Role of crosstalk between interleukin-6 and transforming growth factor-beta 1 in epithelial–mesenchymal transition and chemoresistance in biliary tract cancer

Abstract

AimsThe mechanisms of progression in biliary tract cancer (BTC) with inflammation, including epithelial–mesenchymal transition (EMT), are not well understood. We focused on two inflammation-associated cytokines, interleukin-6 (IL-6) and transforming growth factor-beta 1 (TGF-β1), and investigated their expression and activity, as well as their relationship to key features of malignancy, in tumour samples from patients with BTC and in cultured BTC cells. MethodsWe employed five BTC cell lines (MzChA-1, gemcitabine-resistant MzChA-1, HuCCT-1, KMCH and CCLP-1) to evaluate IL-6/TGF-β1 expression, tumour cell invasion, EMT and chemoresistance to gemcitabine in the presence or absence of recombinant human (rh) IL-6 and TGF-β1. Possible pathways were evaluated with specific pathway inhibitors and small interfering RNA (siRNA). We also used 20 resected specimens from patients with BTC to verify the results in vitro. ResultsIL-6 and TGF-β1 expression was associated with features of malignancy such as EMT and chemoresistance in the four BTC cell lines.

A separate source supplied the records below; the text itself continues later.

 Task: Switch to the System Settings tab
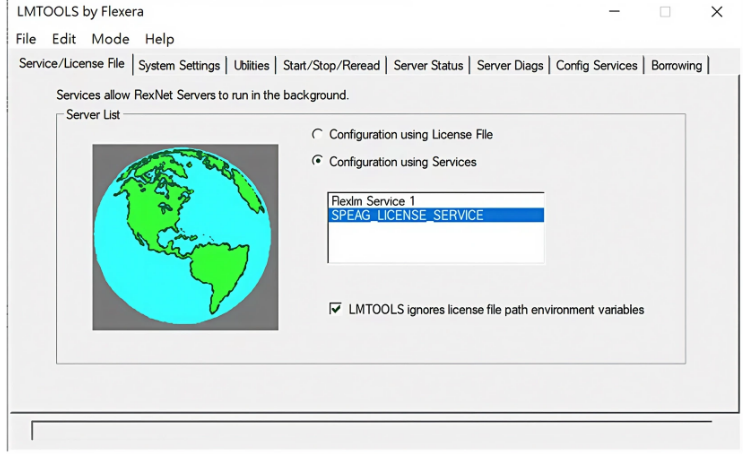click(x=179, y=65)
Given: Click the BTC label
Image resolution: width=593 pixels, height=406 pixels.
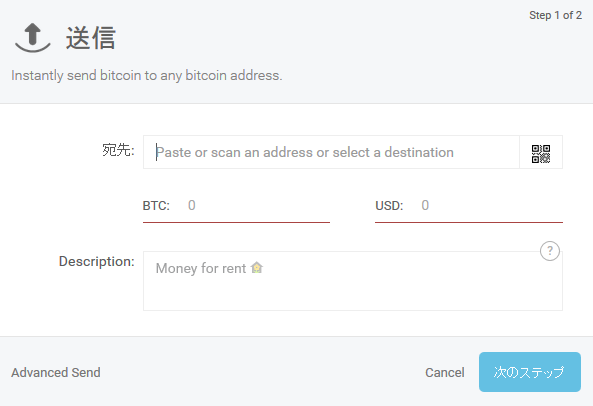Looking at the screenshot, I should (x=156, y=206).
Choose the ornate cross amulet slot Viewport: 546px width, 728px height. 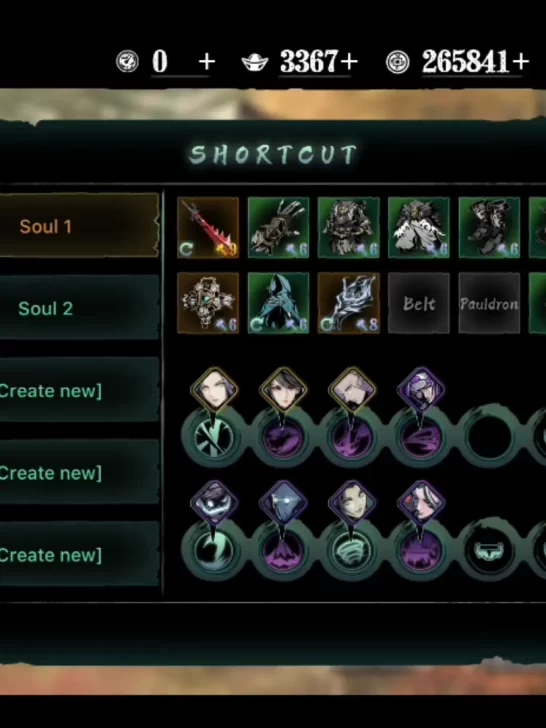[208, 303]
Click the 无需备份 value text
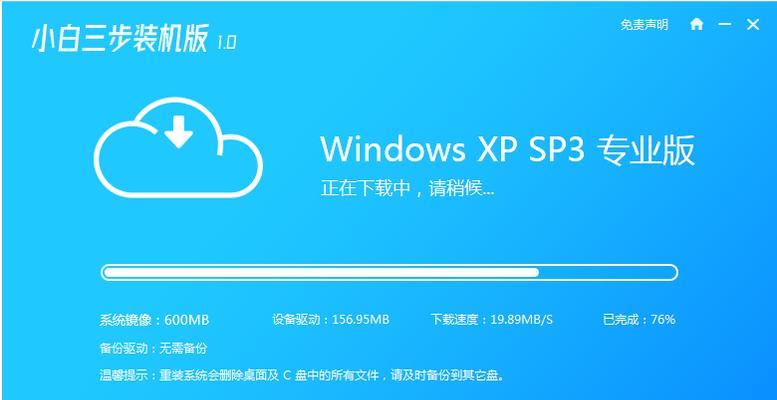777x400 pixels. click(183, 348)
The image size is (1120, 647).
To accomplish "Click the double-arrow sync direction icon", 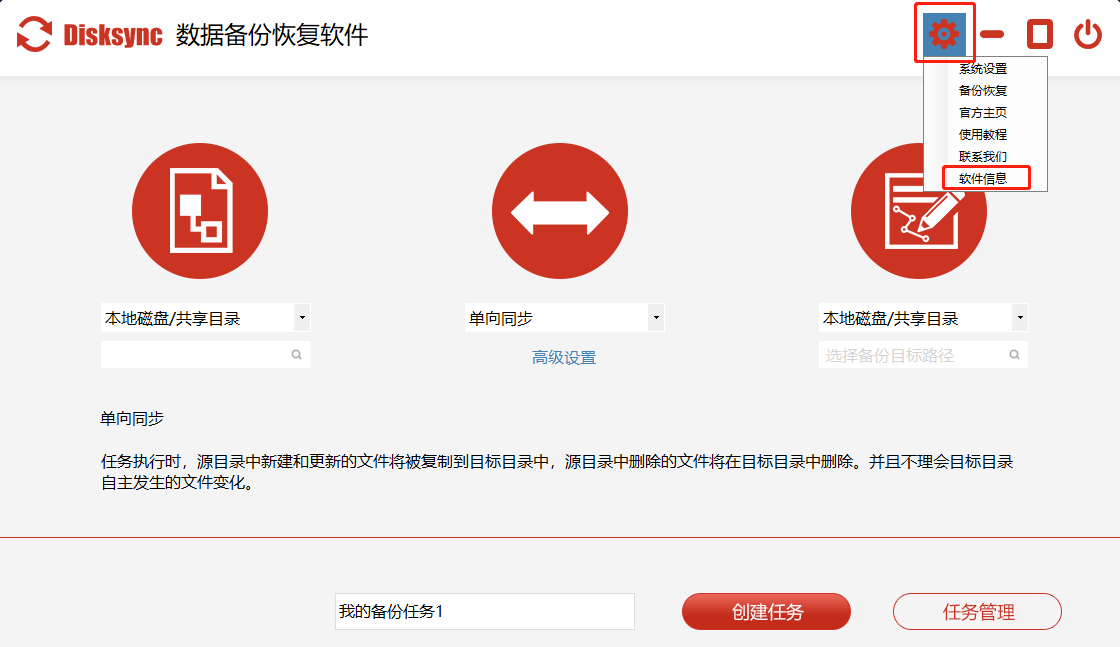I will point(560,211).
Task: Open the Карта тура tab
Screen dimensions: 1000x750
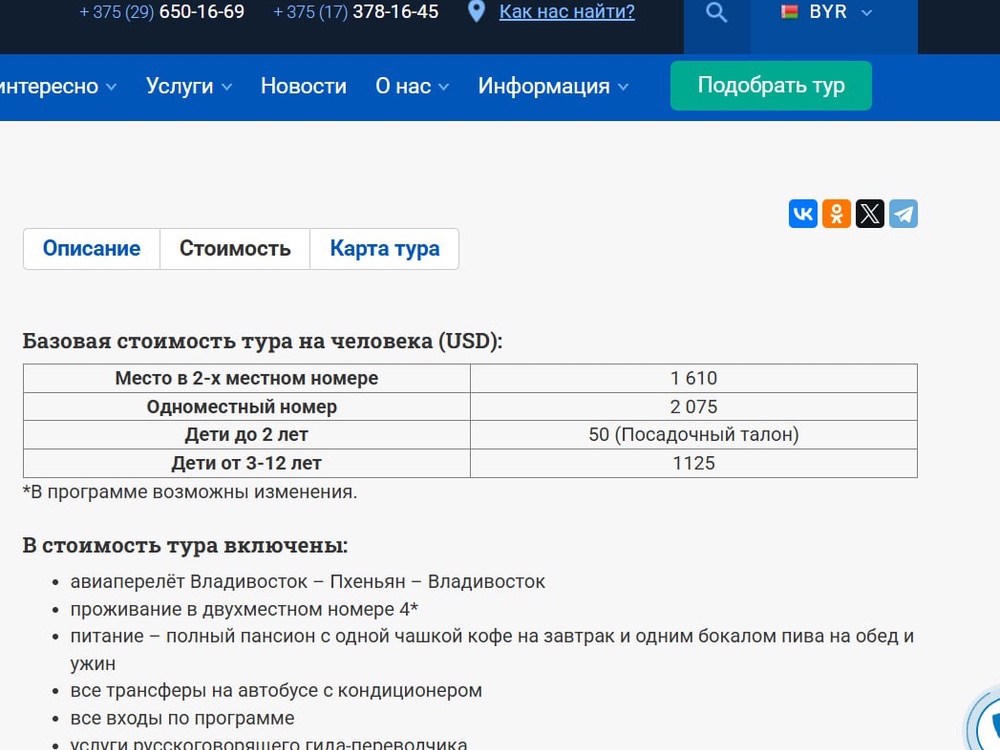Action: (x=384, y=248)
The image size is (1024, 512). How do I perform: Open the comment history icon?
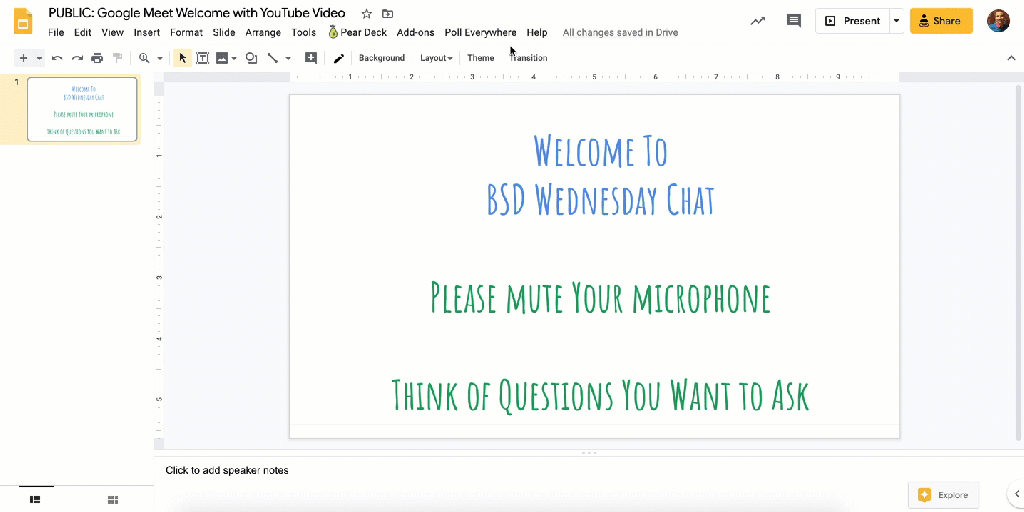click(x=794, y=21)
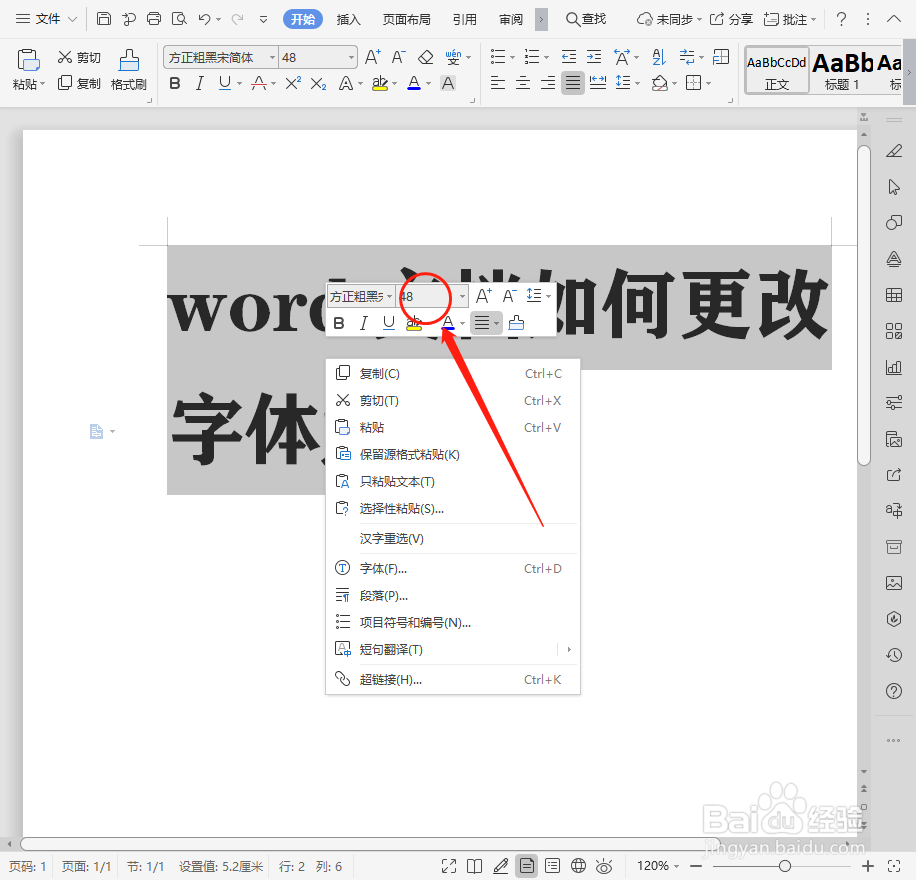
Task: Click the 标题 1 style in styles gallery
Action: click(x=844, y=70)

Addition of rh IL-6 and TGF-β1 increased endogenous IL-6 and TGF-β1 expression through crosstalk and induced cell invasion, EMT and chemoresistance. Smad4 functioned in this process in a dominant manner, and inhibition by SMAD4 siRNA reduced IL-6 and TGF-β1 expression, blocked invasion, and reversed EMT and chemoresistance in cells exposed to rh IL-6 and TGF-β1 and in gemcitabine-resistant cells. Immunohistochemistry in resected specimens revealed IL6, TGF-β1, N-cadherin and Smad4 staining at the invasion front. ConclusionCrosstalk between IL-6 and TGF-β1 is associated with malignant features, including EMT, and Smad4 works in a dominant manner to promote these features.